» **WORK TO DO**
• a. Condense the paragraph that begins "The ultimate arbiter is reality" in the discussion about Facebook and data sharing, keeping its main facts.
• b. In the discussion about Facebook and data sharing, rename "EULA" to "user license" and give the passage that starts at the words "Besides, what does" and stops after "trust is broken.".

» **SOURCE TEXT**
Besides, what does the EULA say on the product? Their EULA usually says something along the lines of they can do whatever they want with your data. I'm interested to see if anyone sees something similar in the enterprise agreement.
This is exactly why I don't see how a company would be concerned. Lots of b2b relationships exist and are based on trust with legal ramifications for when that trust is broken.
I think you have no idea how to real world works. Most of the arguments against Facebook sadly seem to be wildly out of touch with reality. Amazing that these essentially conspiracy theories are cultivated by otherwise pretty smart people - software engineers.
Real world? You must be aware of real world events in which this sort of thing really has already happened.
The ultimate arbiter is reality, and in reality this sort of thing does already happen. We could do it brazenly over the counter, or alternatively I could pay Facebook to act as a consultant; to give me their view of my market. To satisfy the legal chaps, we can just scrape the names off the data and then summarise it in a nice binder. A number of financial companies do this today. The fines are peanuts compared to the profits.
Even when it isn't company policy in some way, it is easy to bribe an employee to simply hand over a big chunk of data. The "real world" shows us that this does and will happen.
As an aside, I would suggest that the "real world" in the sense of which you are speaking doesn't even exist. Everyone, everywhere, builds their own cocoon of social mores and illusions and local conventions, and from my perspective it is you who doesn't understand it. If you're going to suggest that laws will stop it happening, I remind you that the law is whatever you can successfully negotiate and argue and persuade and influence as necessary, and big companies with deep pockets can do that very well. Some things are very hard to argue; shooting someone for no reason on live TV. Some things are eminently arguable; the Chinese wall between the data holding division and the business consultancy division. Really happening, every day, in the real world.
Its disappointing that you are trying to counter my question and keep suggesting this happens in the real world all the time with no citation to support it.
Lots of illicit things happen should we just shut down the world entirely? Cars kill people so we shouldn't approach the streets. Food can make you ill if supply chains don't handle it properly so we should stop eating.
You are suggesting that because people break laws we should not do things. That's not how it works.
It's pretty well known that the Chinese walls in banks, designed to prevent some parts of the business illegally using information from other parts of the business, spent much of the approach to the 2008 financial collapse being ignored, and were often used to screw customers over for the purposes of enriching the banks. RBS just got busted for creating subsidiaries and feeding them confidential information for exactly that purpose. It was in the news in the last fortnight.
It's not at all disappointing to me to me that you bleat bullshit about "citation needed" as a defence. It's pretty expected around here; no need to actually do any work, just sit smugly pretending that you're civil and polite. Here we are engaging in yet more bullshit passive aggressiveness, each of us pretending that we're being oh-so-civil and look, look, it's the other one who's wrong, I'm just asking questions.
If you actually wanted to know, you could have found lots of examples yourself. You DON'T want to know, because this isn't about knowing anything. This is about some stranger on the internet disagreeing with your pre-formed opinions (which are pretty unusual around here, actually - the common religion here of free market fundamentalism would take it as read that FB will sell your information to your competitors) and your opportunity to posture and present yourself as reasonable.

» **Dataset excerpt**
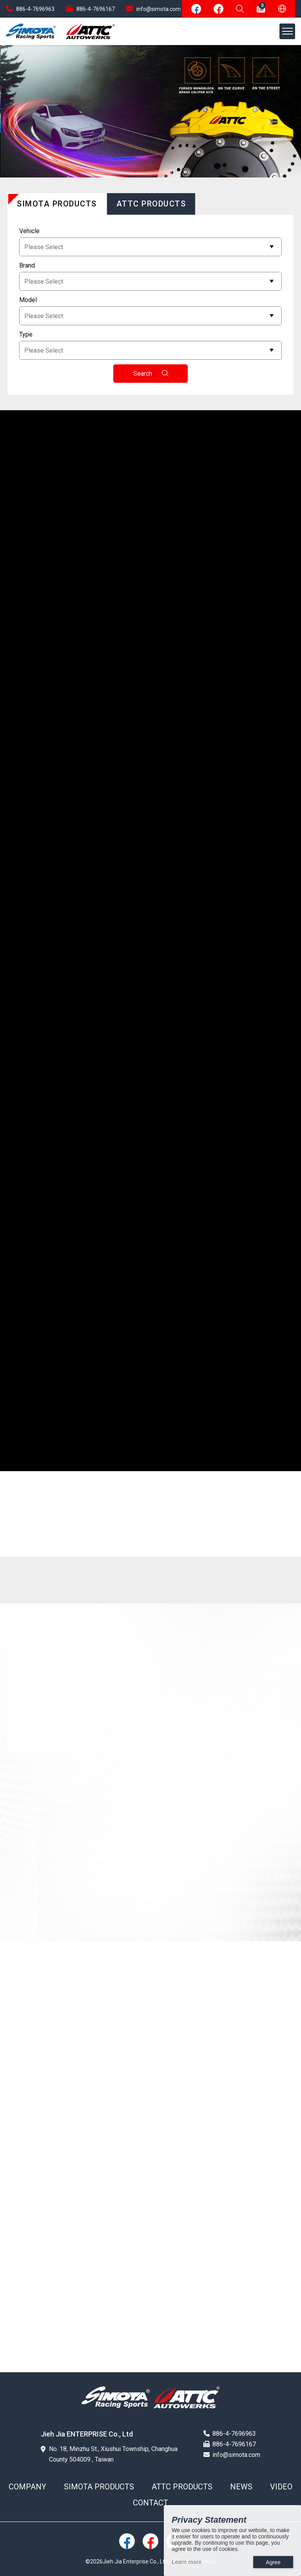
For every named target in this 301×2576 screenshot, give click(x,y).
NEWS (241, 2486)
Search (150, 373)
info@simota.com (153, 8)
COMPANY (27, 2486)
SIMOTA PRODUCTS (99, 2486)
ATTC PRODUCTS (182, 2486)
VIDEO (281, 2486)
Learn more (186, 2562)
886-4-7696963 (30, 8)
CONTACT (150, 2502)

--

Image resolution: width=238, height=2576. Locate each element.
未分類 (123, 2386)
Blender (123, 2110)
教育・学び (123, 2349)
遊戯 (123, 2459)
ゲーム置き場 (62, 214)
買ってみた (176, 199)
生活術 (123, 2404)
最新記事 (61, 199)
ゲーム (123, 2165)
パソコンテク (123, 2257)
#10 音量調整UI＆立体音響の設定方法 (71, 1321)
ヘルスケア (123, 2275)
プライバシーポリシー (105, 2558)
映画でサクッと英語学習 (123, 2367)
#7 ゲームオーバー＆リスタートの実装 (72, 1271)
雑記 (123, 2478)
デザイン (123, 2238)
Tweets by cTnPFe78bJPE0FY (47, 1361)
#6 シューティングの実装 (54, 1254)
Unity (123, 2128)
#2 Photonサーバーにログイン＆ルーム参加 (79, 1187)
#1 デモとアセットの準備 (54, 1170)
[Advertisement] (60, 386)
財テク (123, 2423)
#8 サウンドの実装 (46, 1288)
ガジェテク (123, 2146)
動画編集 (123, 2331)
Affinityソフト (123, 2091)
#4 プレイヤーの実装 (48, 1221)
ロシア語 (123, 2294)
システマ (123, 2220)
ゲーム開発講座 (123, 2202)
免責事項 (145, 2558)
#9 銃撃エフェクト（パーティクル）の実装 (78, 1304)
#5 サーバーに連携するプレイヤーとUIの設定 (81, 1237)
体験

» **ANSWERS FOR THIS EXERCISE**
• a. In reality, this sort of data sharing already happens. It could be done openly, or someone could pay Facebook to act as a consultant and give a view of their market. To satisfy the lawyers, the names can be scraped off and the data summarized in a binder. A number of financial companies do this today, and the fines are peanuts compared to the profits.

• b.
Besides, what does the user license say on the product? Their user license usually says something along the lines of they can do whatever they want with your data. I'm interested to see if anyone sees something similar in the enterprise agreement.
This is exactly why I don't see how a company would be concerned. Lots of b2b relationships exist and are based on trust with legal ramifications for when that trust is broken.